Entonces, cuando se habla de una cultura de los derechos, por definición implica la oposición a cualquier fundamentalismo. Por cierto también del fundamentalismo de los derechos humanos, que pretende que exista un catálogo cerrado, que se ha formulado de una vez para siempre y por tanto no caben nuevos derechos ni nuevos sujetos de derechos. El fundamentalismo de quien sostiene que los derechos humanos –mis derechos– son verdaderos y absolutos y, por tanto, que no hay conflictos de derechos que no tengan solución objetiva en ese verdadero catálogo. Pero esto no es así: no hay, por definición, ningún derecho absoluto. No: la enseñanza de los derechos humanos no debe ser una especie de catecismo laico en el que los dogmas de esta o aquella iglesia son sustituidos por los dogmas de 1948. No es así porque, como siempre que entra en juego la razón práctica, tal y como decía Kant, ésta no nos ofrece un contenido de verdad necesaria e intemporal, sino de razonabilidad, para decidir, juzgar y justificar nuestras acciones. Y la razonabilidad apela a la aceptabilidad de argumentos, es decir, al protagonismo del público en una discusión abierta a toda crítica.

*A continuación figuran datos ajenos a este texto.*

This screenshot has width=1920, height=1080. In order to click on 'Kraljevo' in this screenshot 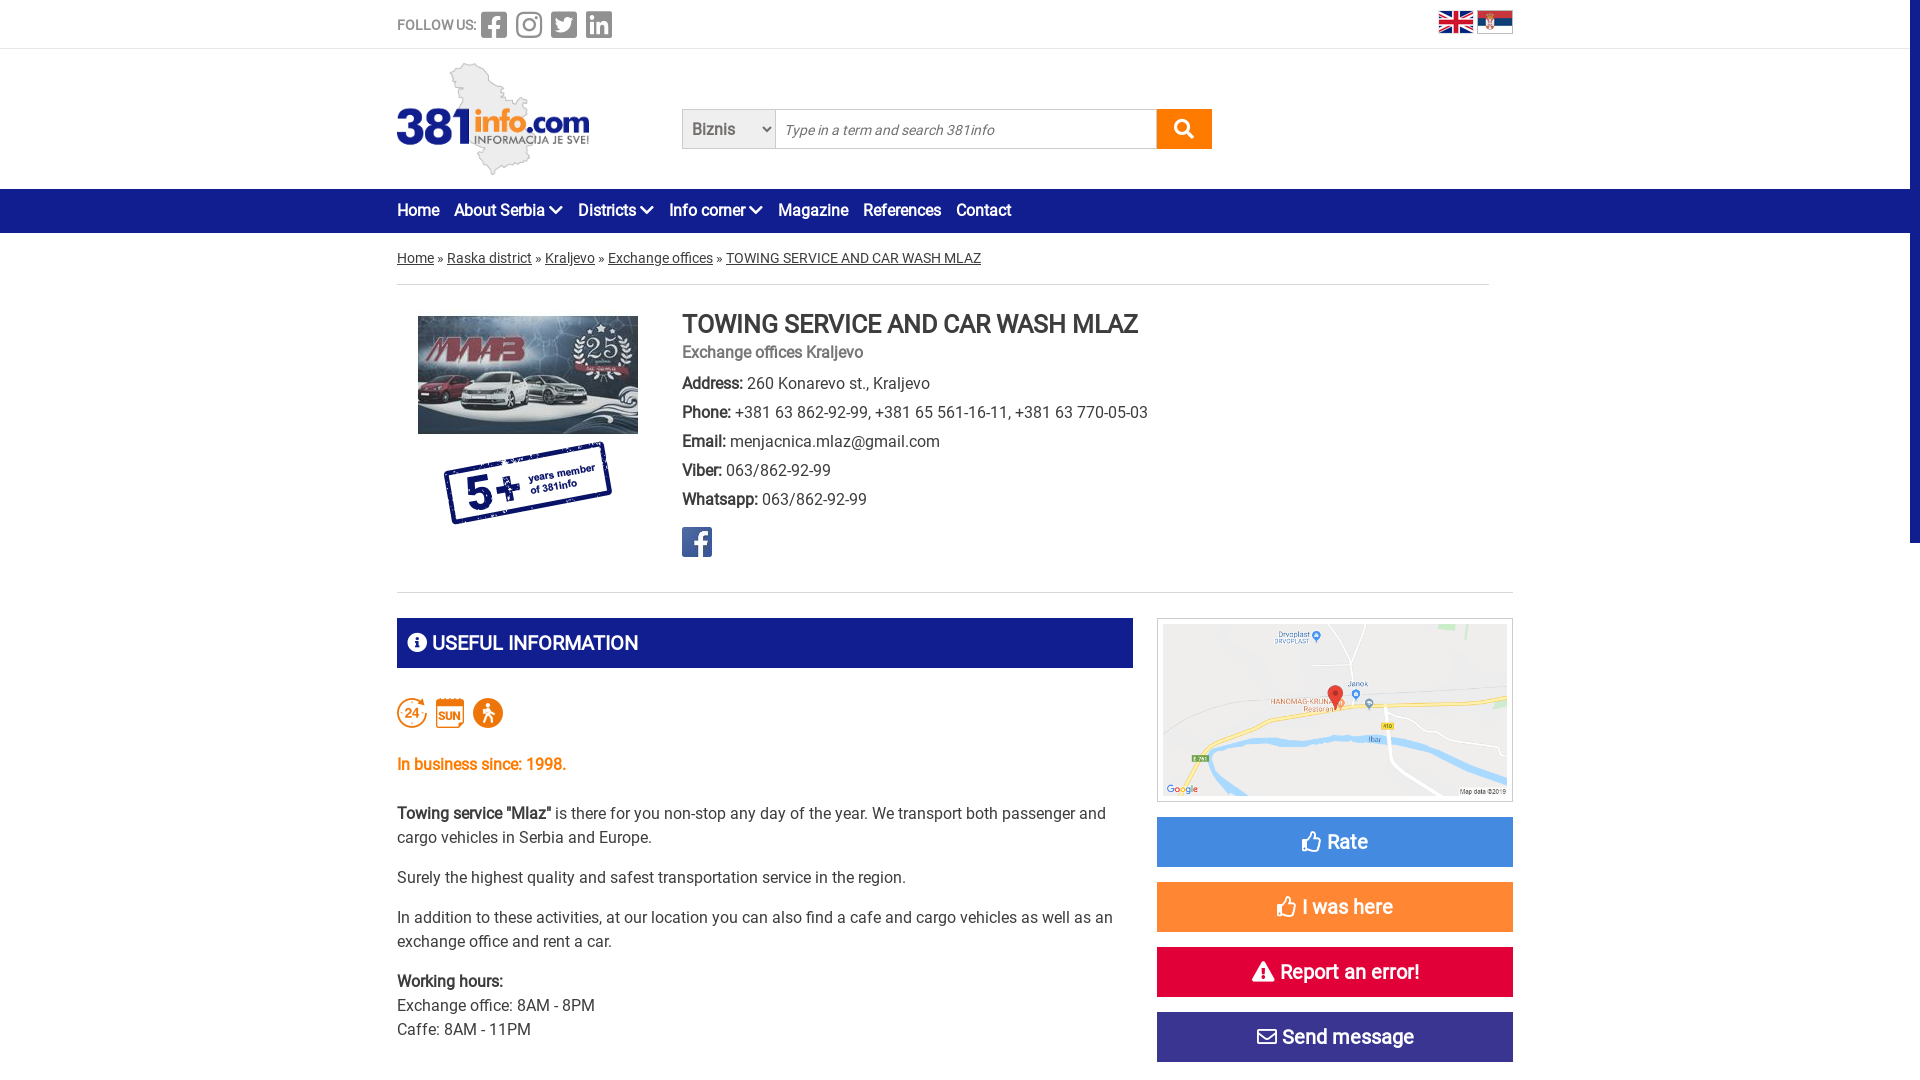, I will do `click(569, 257)`.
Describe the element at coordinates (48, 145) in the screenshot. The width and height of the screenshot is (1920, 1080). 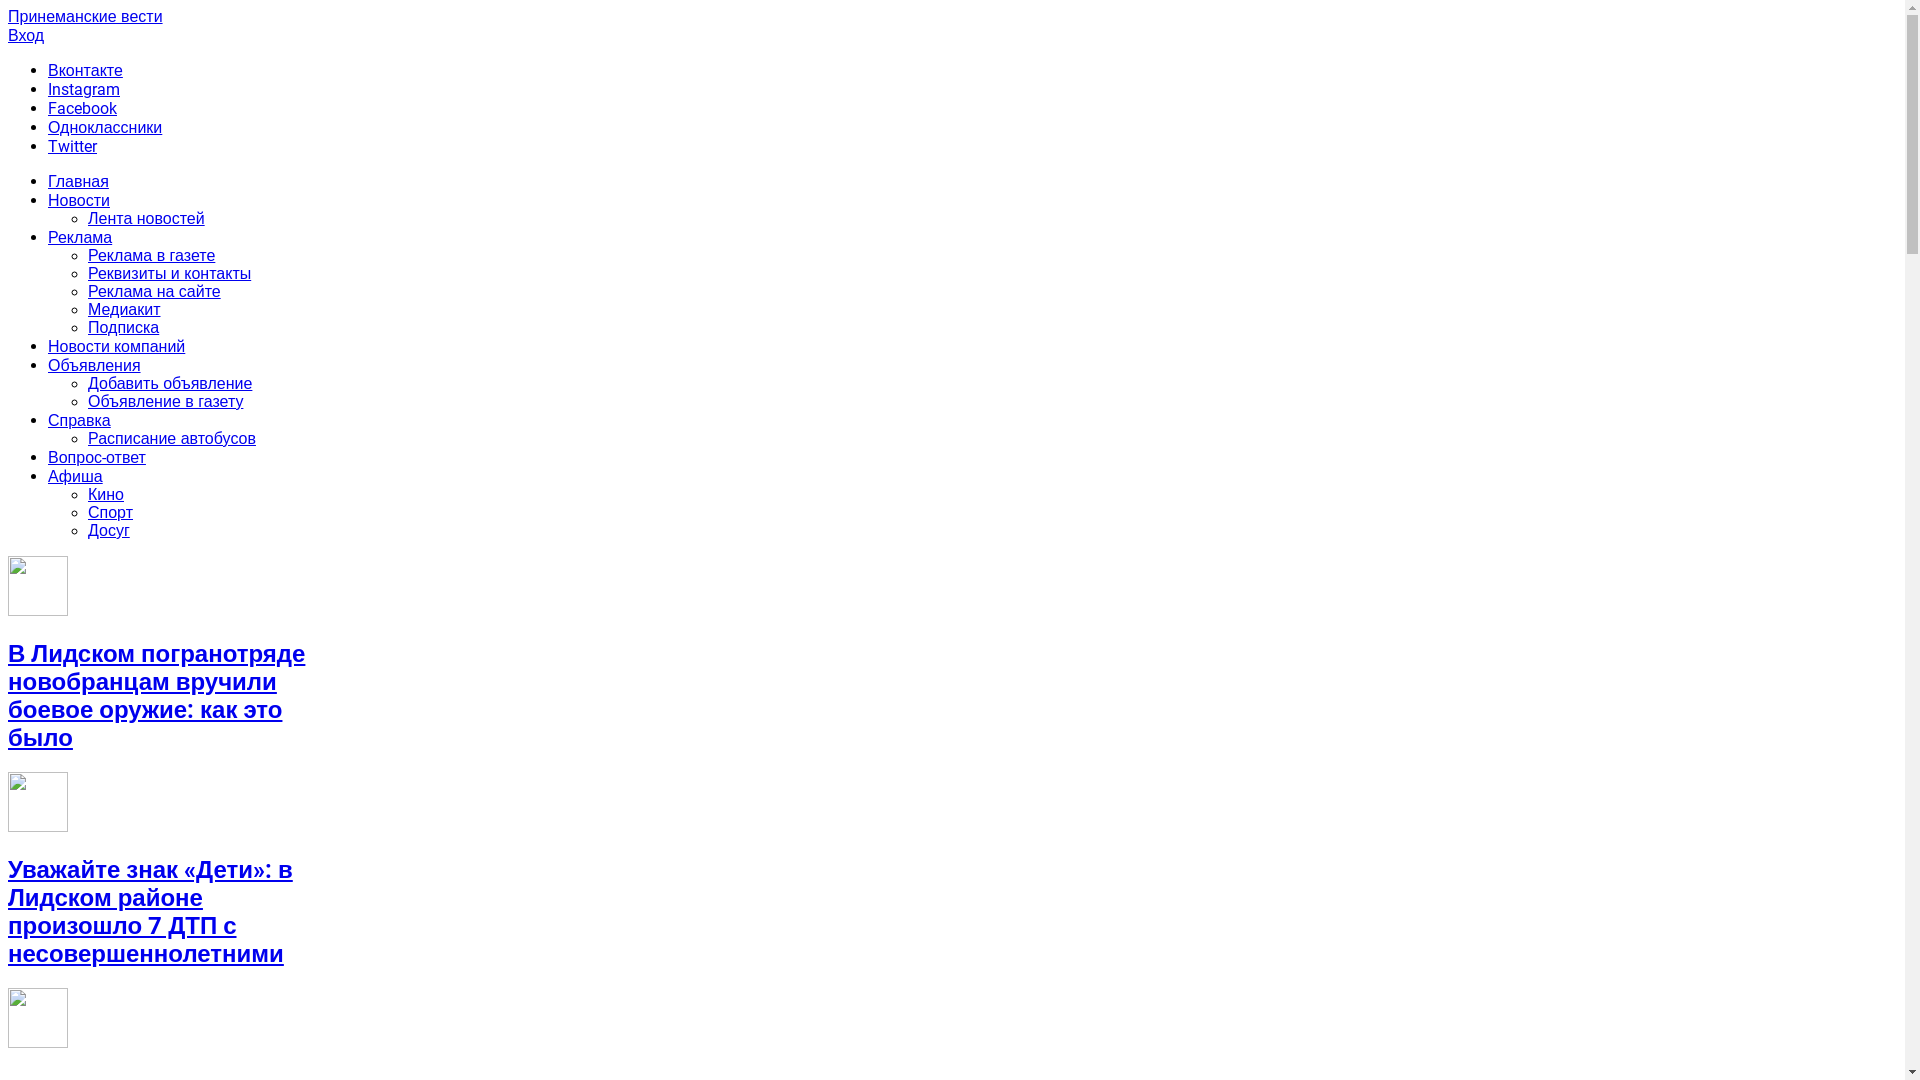
I see `'Twitter'` at that location.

La propuesta consiste entonces en aprender a luchar por los derechos, que son nuestros, de todos: los señores de los derechos no son esta o aquella institución, este o aquel sabio (académicos, empleados públicos, legisladores, jueces). Las y los señores de los derechos somos los seres humanos, organizados como ciudadanos, de donde nace la necesidad de ensanchar esa condición para que sea lo más plural e inclusiva posible. Se trata, en fin, de aprender colectivamente que las instituciones jurídicas y políticas (comenzando por leyes, juzgados y tribunales) adquieren sentido sólo si sirven a ese objetivo, que es la mejor garantía de la igual libertad de todos. Entendiendo así los derechos como puentes que nos ayudan a convivir y construir sociedades cada vez más decentes, sin exclusiones, discriminaciones ni prejuicios.